/---
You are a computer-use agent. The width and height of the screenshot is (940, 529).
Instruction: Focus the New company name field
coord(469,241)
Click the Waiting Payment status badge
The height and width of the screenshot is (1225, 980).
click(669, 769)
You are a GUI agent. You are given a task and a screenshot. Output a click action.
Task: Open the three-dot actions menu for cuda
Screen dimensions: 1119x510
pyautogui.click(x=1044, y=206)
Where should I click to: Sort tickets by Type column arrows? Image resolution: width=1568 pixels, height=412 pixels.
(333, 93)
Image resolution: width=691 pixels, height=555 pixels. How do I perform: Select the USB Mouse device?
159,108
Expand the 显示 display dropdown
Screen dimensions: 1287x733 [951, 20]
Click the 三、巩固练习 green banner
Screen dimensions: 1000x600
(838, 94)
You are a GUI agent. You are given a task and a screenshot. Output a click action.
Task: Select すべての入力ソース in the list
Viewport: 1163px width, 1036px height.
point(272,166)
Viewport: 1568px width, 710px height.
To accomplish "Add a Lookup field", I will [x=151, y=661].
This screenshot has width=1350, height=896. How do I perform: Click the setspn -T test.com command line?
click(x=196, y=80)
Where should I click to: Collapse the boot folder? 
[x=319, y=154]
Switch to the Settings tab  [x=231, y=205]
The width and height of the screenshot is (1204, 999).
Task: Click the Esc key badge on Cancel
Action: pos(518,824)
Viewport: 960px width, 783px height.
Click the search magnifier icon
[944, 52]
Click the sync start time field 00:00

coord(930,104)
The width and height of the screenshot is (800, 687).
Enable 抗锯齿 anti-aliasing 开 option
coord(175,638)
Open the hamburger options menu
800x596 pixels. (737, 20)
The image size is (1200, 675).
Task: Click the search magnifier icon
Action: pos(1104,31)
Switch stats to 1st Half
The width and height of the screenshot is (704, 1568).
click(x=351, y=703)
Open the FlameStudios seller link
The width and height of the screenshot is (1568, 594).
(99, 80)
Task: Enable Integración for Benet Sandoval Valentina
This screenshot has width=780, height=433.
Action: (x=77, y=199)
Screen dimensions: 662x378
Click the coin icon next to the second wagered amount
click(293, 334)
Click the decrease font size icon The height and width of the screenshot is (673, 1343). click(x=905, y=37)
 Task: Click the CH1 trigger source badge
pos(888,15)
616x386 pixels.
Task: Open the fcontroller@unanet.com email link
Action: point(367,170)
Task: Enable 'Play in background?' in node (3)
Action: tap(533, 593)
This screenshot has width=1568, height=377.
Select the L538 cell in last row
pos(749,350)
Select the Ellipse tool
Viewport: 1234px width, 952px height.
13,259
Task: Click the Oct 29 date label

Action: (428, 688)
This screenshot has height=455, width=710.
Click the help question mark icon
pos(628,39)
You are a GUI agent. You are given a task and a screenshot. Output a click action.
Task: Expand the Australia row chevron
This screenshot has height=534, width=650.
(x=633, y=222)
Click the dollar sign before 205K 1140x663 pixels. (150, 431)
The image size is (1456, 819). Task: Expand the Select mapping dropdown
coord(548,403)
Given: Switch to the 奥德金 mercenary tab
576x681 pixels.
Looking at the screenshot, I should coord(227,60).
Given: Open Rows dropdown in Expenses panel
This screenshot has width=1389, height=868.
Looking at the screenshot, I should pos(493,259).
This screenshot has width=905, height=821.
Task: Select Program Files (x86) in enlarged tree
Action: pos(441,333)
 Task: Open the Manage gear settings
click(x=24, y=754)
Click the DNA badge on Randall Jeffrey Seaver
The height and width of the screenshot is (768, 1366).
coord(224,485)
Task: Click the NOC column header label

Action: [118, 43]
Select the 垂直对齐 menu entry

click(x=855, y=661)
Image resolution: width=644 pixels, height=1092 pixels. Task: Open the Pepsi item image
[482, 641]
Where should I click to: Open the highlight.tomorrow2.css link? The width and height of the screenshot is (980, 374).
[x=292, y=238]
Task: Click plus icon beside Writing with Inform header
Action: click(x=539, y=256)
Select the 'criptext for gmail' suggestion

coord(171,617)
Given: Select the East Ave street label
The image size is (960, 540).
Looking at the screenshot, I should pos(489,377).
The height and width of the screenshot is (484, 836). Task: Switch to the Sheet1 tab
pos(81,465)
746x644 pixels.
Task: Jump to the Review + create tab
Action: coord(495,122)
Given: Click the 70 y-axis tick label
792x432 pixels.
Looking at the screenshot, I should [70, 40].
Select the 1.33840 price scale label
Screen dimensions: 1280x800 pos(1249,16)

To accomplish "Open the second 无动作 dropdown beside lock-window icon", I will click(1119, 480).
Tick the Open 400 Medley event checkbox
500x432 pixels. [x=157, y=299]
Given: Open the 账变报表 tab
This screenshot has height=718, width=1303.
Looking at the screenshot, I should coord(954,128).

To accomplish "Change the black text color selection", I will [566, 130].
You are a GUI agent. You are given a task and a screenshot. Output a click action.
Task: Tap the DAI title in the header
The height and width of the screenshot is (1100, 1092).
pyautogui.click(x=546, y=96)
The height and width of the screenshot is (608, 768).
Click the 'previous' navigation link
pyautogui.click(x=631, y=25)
\---
- **Action item**
Once more, write out the records exactly as they are.

- **Exercise response**
You are a computer-use agent. The width and height of the screenshot is (940, 529).
Instruction: Focus the New company name field
coord(469,241)
Click the Waiting Payment status badge
The height and width of the screenshot is (1225, 980).
click(669, 769)
You are a GUI agent. You are given a task and a screenshot. Output a click action.
Task: Open the three-dot actions menu for cuda
Screen dimensions: 1119x510
pyautogui.click(x=1044, y=206)
Where should I click to: Sort tickets by Type column arrows? Image resolution: width=1568 pixels, height=412 pixels.
(333, 93)
Image resolution: width=691 pixels, height=555 pixels. How do I perform: Select the USB Mouse device?
159,108
Expand the 显示 display dropdown
Screen dimensions: 1287x733 [951, 20]
Click the 三、巩固练习 green banner
Screen dimensions: 1000x600
(838, 94)
You are a GUI agent. You are given a task and a screenshot. Output a click action.
Task: Select すべての入力ソース in the list
Viewport: 1163px width, 1036px height.
point(272,166)
Viewport: 1568px width, 710px height.
To accomplish "Add a Lookup field", I will [x=151, y=661].
This screenshot has width=1350, height=896. How do I perform: Click the setspn -T test.com command line?
click(x=196, y=80)
Where should I click to: Collapse the boot folder? 
[x=319, y=154]
Switch to the Settings tab  [x=231, y=205]
The width and height of the screenshot is (1204, 999).
Task: Click the Esc key badge on Cancel
Action: pos(518,824)
Viewport: 960px width, 783px height.
Click the search magnifier icon
[944, 52]
Click the sync start time field 00:00

coord(930,104)
The width and height of the screenshot is (800, 687).
Enable 抗锯齿 anti-aliasing 开 option
coord(175,638)
Open the hamburger options menu
800x596 pixels. (737, 20)
The image size is (1200, 675).
Task: Click the search magnifier icon
Action: pos(1104,31)
Switch stats to 1st Half
The width and height of the screenshot is (704, 1568).
click(x=351, y=703)
Open the FlameStudios seller link
The width and height of the screenshot is (1568, 594).
(99, 80)
Task: Enable Integración for Benet Sandoval Valentina
This screenshot has width=780, height=433.
Action: (x=77, y=199)
Screen dimensions: 662x378
Click the coin icon next to the second wagered amount
click(293, 334)
Click the decrease font size icon The height and width of the screenshot is (673, 1343). click(x=905, y=37)
 Task: Click the CH1 trigger source badge
pos(888,15)
616x386 pixels.
Task: Open the fcontroller@unanet.com email link
Action: point(367,170)
Task: Enable 'Play in background?' in node (3)
Action: tap(533, 593)
This screenshot has width=1568, height=377.
Select the L538 cell in last row
pos(749,350)
Select the Ellipse tool
Viewport: 1234px width, 952px height.
13,259
Task: Click the Oct 29 date label

Action: (428, 688)
This screenshot has height=455, width=710.
Click the help question mark icon
pos(628,39)
You are a GUI agent. You are given a task and a screenshot. Output a click action.
Task: Expand the Australia row chevron
This screenshot has height=534, width=650.
(x=633, y=222)
Click the dollar sign before 205K 1140x663 pixels. (150, 431)
The image size is (1456, 819). Task: Expand the Select mapping dropdown
coord(548,403)
Given: Switch to the 奥德金 mercenary tab
576x681 pixels.
Looking at the screenshot, I should coord(227,60).
Given: Open Rows dropdown in Expenses panel
This screenshot has width=1389, height=868.
Looking at the screenshot, I should pos(493,259).
This screenshot has width=905, height=821.
Task: Select Program Files (x86) in enlarged tree
Action: pos(441,333)
 Task: Open the Manage gear settings
click(x=24, y=754)
Click the DNA badge on Randall Jeffrey Seaver
The height and width of the screenshot is (768, 1366).
coord(224,485)
Task: Click the NOC column header label

Action: [118, 43]
Select the 垂直对齐 menu entry

click(x=855, y=661)
Image resolution: width=644 pixels, height=1092 pixels. Task: Open the Pepsi item image
[482, 641]
Where should I click to: Open the highlight.tomorrow2.css link? The width and height of the screenshot is (980, 374).
[x=292, y=238]
Task: Click plus icon beside Writing with Inform header
Action: click(x=539, y=256)
Select the 'criptext for gmail' suggestion

coord(171,617)
Given: Select the East Ave street label
The image size is (960, 540).
Looking at the screenshot, I should pos(489,377).
The height and width of the screenshot is (484, 836). Task: Switch to the Sheet1 tab
pos(81,465)
746x644 pixels.
Task: Jump to the Review + create tab
Action: coord(495,122)
Given: Click the 70 y-axis tick label
792x432 pixels.
Looking at the screenshot, I should [70, 40].
Select the 1.33840 price scale label
Screen dimensions: 1280x800 pos(1249,16)

To accomplish "Open the second 无动作 dropdown beside lock-window icon", I will click(1119, 480).
Tick the Open 400 Medley event checkbox
500x432 pixels. [x=157, y=299]
Given: Open the 账变报表 tab
This screenshot has height=718, width=1303.
Looking at the screenshot, I should coord(954,128).

To accomplish "Change the black text color selection", I will [566, 130].
You are a GUI agent. You are given a task and a screenshot. Output a click action.
Task: Tap the DAI title in the header
The height and width of the screenshot is (1100, 1092).
pyautogui.click(x=546, y=96)
The height and width of the screenshot is (608, 768).
Click the 'previous' navigation link
pyautogui.click(x=631, y=25)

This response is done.